Manisha describes intentional listening as a process for "respectful, relational learning environments". While framed for indigenous pedagogy, this could be usefully applied in any classroom, or with online learning. It provides a useful counter to the AI driven rush to push content onto students, and a solution to the problem of students submitting AI generated work.
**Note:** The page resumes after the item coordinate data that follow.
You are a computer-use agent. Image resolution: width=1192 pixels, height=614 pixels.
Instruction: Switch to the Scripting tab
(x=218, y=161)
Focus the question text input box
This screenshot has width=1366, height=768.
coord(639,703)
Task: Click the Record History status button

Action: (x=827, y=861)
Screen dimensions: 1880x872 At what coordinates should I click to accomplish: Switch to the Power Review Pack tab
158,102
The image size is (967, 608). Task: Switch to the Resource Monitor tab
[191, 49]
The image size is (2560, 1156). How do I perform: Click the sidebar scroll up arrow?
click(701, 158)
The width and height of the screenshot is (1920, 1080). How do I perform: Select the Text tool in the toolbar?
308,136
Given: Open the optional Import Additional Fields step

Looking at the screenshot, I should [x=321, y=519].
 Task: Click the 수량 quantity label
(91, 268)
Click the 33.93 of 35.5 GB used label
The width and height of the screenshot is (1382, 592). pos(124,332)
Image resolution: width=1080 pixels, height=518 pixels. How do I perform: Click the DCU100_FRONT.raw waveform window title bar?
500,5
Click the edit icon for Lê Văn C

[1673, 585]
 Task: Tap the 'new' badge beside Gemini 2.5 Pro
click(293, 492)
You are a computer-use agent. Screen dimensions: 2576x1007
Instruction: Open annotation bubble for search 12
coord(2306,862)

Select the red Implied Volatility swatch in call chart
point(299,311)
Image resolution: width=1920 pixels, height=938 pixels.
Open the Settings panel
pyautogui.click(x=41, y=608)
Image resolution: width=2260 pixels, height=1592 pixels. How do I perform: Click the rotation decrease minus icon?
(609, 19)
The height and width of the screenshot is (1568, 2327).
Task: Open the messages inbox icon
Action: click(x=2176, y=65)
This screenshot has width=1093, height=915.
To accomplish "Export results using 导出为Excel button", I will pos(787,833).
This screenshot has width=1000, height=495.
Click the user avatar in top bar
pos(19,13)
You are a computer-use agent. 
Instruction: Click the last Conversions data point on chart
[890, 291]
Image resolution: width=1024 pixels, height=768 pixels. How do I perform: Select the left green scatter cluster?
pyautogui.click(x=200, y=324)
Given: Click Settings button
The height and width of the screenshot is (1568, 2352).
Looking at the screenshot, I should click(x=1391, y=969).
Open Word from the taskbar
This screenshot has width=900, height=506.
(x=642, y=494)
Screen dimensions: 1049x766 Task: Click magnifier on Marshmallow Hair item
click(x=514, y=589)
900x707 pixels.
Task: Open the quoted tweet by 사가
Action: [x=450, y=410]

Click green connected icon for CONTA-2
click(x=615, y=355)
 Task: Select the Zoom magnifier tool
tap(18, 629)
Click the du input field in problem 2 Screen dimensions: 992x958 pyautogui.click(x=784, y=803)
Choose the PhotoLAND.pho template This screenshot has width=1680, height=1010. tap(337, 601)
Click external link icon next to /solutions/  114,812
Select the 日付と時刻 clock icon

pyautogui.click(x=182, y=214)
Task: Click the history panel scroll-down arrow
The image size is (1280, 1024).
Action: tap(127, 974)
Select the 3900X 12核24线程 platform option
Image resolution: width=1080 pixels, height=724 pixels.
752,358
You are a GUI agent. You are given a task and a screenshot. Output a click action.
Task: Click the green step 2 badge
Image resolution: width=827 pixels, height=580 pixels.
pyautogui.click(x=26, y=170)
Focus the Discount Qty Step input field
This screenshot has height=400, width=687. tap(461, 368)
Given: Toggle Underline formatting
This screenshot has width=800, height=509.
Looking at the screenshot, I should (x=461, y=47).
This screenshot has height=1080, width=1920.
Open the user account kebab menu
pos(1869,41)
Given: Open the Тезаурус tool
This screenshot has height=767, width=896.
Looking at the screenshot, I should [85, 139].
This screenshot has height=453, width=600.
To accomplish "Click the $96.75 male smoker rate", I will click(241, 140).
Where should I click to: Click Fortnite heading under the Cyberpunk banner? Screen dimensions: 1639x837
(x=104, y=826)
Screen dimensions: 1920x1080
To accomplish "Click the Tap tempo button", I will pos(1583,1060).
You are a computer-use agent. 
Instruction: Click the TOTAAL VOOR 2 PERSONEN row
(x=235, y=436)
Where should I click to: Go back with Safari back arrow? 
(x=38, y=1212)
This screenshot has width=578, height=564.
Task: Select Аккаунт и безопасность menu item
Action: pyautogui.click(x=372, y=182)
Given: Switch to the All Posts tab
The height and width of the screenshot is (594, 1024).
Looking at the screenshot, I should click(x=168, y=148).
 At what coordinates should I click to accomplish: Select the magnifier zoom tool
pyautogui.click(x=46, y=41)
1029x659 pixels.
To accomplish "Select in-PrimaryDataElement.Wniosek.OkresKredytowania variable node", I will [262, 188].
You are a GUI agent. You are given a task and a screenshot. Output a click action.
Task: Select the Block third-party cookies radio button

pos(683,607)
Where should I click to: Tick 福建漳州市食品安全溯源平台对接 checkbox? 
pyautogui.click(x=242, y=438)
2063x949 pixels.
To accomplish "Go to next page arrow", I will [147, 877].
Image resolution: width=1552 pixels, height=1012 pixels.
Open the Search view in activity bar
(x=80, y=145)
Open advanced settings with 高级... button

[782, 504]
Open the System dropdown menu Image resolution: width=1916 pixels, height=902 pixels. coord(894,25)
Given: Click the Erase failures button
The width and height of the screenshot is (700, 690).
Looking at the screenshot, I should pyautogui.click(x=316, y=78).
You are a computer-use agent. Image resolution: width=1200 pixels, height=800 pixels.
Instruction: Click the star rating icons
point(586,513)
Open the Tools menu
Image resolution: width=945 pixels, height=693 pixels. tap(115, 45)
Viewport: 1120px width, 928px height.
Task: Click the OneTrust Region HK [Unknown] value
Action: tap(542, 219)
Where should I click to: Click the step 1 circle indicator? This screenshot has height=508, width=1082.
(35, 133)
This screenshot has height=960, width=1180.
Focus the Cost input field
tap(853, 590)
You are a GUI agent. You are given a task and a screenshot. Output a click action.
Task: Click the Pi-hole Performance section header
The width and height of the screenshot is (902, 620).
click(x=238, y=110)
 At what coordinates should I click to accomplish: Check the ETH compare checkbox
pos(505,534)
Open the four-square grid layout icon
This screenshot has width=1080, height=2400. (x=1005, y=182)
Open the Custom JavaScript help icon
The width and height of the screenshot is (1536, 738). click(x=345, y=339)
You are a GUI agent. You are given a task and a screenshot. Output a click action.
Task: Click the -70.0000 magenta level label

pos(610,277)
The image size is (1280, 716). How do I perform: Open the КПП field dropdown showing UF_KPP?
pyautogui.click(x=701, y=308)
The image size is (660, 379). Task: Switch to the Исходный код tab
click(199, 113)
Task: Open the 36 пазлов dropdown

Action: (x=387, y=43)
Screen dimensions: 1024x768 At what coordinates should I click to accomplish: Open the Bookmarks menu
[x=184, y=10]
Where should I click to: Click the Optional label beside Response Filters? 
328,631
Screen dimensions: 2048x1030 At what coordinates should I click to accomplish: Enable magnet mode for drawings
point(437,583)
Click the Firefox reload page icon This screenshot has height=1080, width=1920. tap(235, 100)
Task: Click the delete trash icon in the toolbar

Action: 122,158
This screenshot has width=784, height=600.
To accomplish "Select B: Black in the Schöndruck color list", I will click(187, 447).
This approach is reminiscent of Johnnie Moore's "Unhurried Conversations", as detailed in his book "Unhurried: What's possible beyond busyness?". However, Manisha focuses on education, a rubric is presented with four levels (Not yet, to Consistent), & three criteria (presence; understanding & action; discernment & care). This is useful for taking a abstract idea and turning it into something a teacher can teach and assess. Rather than just measure output rubrics often only measure an individual final product, Manisha suggests assessing student's group learning. These are the "soft skills" which university administrators like to talk about, but academics don't like to tackle. However, combating AI based cheating will remain an impossible challenge if we just try to teach the same old way to assess the same old things.